Avant d’être connu sous le nom d’Imilo Lechanceux, Ilboudo, son vrai nom, a commencé son parcours dans l’univers de la musique en tant que DJ. En 2005, à l’âge où d’autres jeunes poursuivent leurs études, Ilboudo a dû mettre de côté ses ambitions académiques faute de moyens financiers. DJing devenait alors une issue, une manière de subvenir à ses besoins tout en cultivant sa passion pour la musique.
Ses débuts étaient modestes, jouant dans de petits maquis et lors de petites soirées locales. Cependant, son talent et sa détermination ne passaient pas inaperçus. "C’était une époque difficile, mais elle m’a appris l’humilité et la persévérance," confie-t-il. Au fil des années, il participe à plusieurs concours de DJing, se taillant progressivement une place parmi les artistes émergents.
C’est en 2009, après avoir rejoint le groupe "Les Villageois" composé de trois autres DJs – Baby, Tabaly, et Zino – que sa carrière prend un tournant décisif. Ce groupe, né de la victoire à un concours, devient pour lui une véritable école, lui permettant d’affiner son style et de gagner en confiance.
Le Single Qui Change Tout : "Mot-de-Pass"
La véritable percée d’Imilo Lechanceux intervient lorsqu’il décide de se lancer dans l’enregistrement de son propre single. Avec des économies modestes, il loue un studio et, sous la direction de l’arrangeur ivoirien Serge Beynaud, enregistre "Mot-de-Pass." Ce titre, en apparence anodin, va bouleverser sa carrière.
Lorsqu’une partie du match de quart de finale de la Coupe d’Afrique des Nations 2010 diffuse sa chanson à la mi-temps, l’effet est immédiat. Le public est conquis. "Je ne m’attendais pas à un tel engouement," admet Imilo. "C’était la première fois que je réalisais à quel point ma musique pouvait toucher les gens." Cette reconnaissance soudaine marque le début de sa carrière solo, et avec elle, l’adoption du surnom "Lechanceux," en référence à sa nouvelle destinée.
Désormais, ceux qui autrefois l’avaient ignoré ou rejeté se bousculent pour le promouvoir.

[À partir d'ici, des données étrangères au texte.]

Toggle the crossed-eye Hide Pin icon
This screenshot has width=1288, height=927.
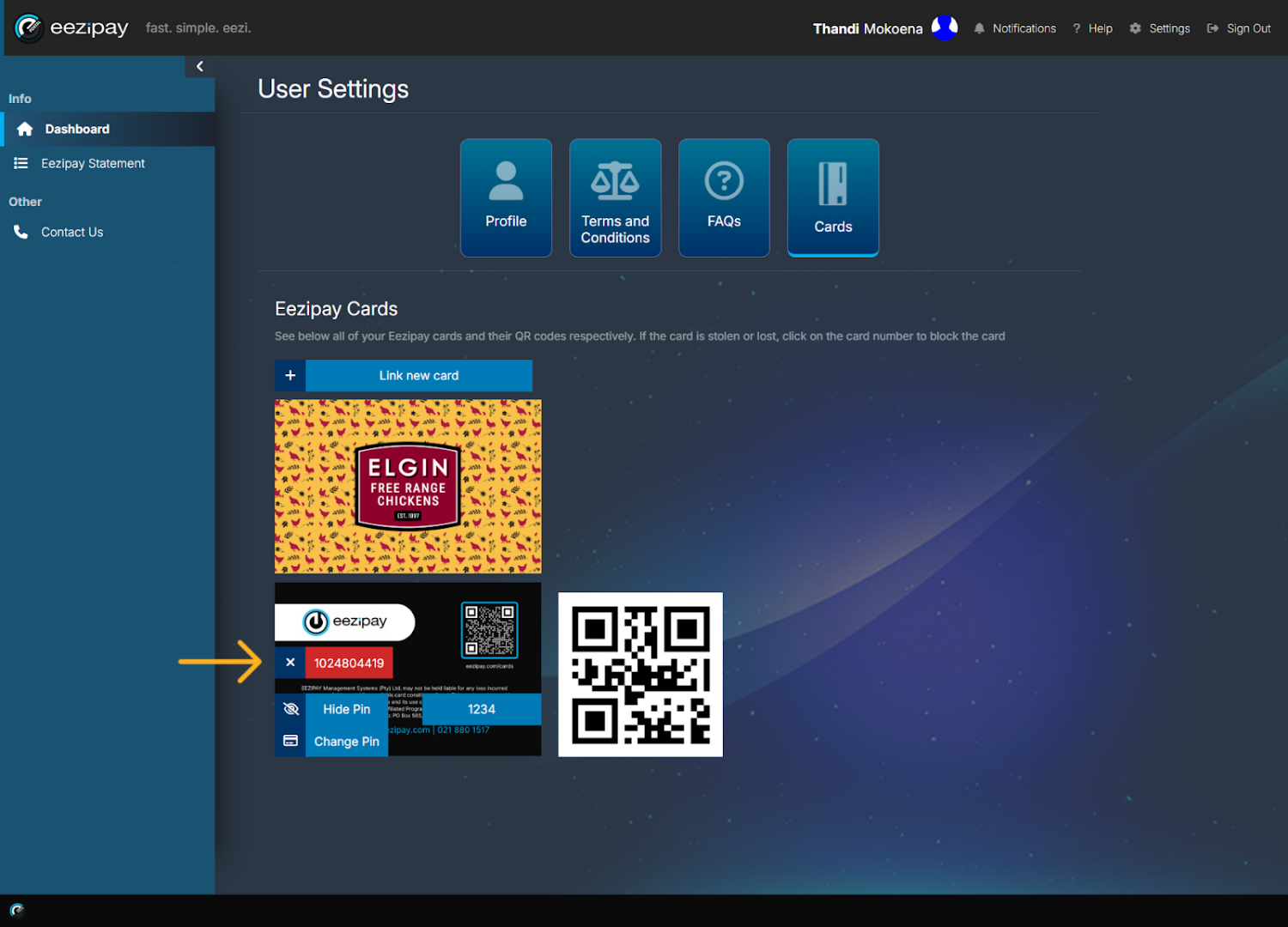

Des promoteurs, des managers, des radios – tous veulent une part de l’artiste en pleine ascension. Mais Imilo, fort de ses expériences passées, reste prudent. "J’avais appris que tout peut basculer en un instant. J’étais reconnaissant, mais je savais qu’il me fallait travailler encore plus dur."
Avec le succès de "Mot-de-Pass," les portes de l’industrie musicale s’ouvrent enfin pour Imilo Lechanceux. Son style, un mélange unique de coupé-décalé et d’influences burkinabées, séduit un large public. Cette nouvelle visibilité lui permet de collaborer avec certains des plus grands noms de la musique ivoirienne et africaine, dont Floby, Dez Altino, Hawa Boussim, et bien sûr, les arrangeurs Serge Beynaud et Bebi Philip.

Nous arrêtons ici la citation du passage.